Nor do I want a universal mandate serviced by the private sector. The Massachusetts mandate plan isn't affordable for mid- to low-income families. (The PBS documentary Sick in America got that right at least.)
We don't want connectors and exchanges--more bureaucray, more paperwork. We want a simplified single payer plan--easy for everyone to understand , easily implemented and affordable for families and businesses. Regional boards made up of physicians and knowledgeable clinicians and administrators will set fair reimbursement fees.
In the NY Times, Dick Gephardt suggests that any public option be a "spare plan." To whom would he offer the skimpy coverage?--To his neighbor or mine? USA Today and my local paper ran an article yesterday about all the diabetics who are forgoing treatment and cutting meds because they can't afford to do otherwise. How would Mr. Gephardt define 'spare care" to a diabetic?
Keep it simple. Give everyone an expanded and improved version of Medicare. Tell the insurers that they are a nonessential. "luxury" we can no longer afford.
- hmseil01
April 14, 2009 at 4:12pm
I find it hard to believe that the debate on this proposal is about the numeric impacts. There are several conceptual hurdles that probably need to be addressed before speculating on what the numbers will be.
Part on my problem is this nebulous concept of the health insurance “Exchange.” Is the Exchange an “Assigned-Risk Pool” in insurer’s vernacular? Is it just a point where insurers must accept any and all individual customers (their choice) at the insurer’s community rate? Will the Public Plan be able to use their price-making ability in determining their premiums in the Exchange? Can employers opting to send their employees to the Exchange (and thus have to pay the 6 percent mandate) pay the employee’s share of their premiums?
It seems to me that if the Public Plan will have price making abilities, whether in the market or in the Exchange, then they will probably have the lowest premium rates. Private insurers will be required to take any customer and charge their community rates which will not have the benefit of price-making ability. It is hard to divine the way in which private insurers will be able to compete.

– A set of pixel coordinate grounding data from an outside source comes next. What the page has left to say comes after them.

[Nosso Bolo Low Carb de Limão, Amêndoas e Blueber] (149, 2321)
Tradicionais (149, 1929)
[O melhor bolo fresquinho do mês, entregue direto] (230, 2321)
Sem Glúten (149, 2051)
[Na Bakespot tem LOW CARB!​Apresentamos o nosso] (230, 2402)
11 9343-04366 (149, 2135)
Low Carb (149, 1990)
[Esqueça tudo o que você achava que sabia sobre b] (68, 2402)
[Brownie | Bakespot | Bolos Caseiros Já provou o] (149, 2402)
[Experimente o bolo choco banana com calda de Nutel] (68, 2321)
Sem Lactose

Hacker touts the ability of Medicare (the Public Plan) to control hospital cast using their “concentrated purchasing power to pioneer new payment methods.” If private firms used their concentrated purchasing power they might become subject to Anti-Trust law.
Hacker’s argument for inclusion of the Public Plan – because of its ability to control cost – misses a better solution to the root problem. A significant reason that Medicare, and hence the Public Plan, can control cost is because they can control cost with rate setting ability! Rates schedules set for hospitals, that *all *insurers would pay would allow the private insurers to compete on a level playing field basis with the Public Plan.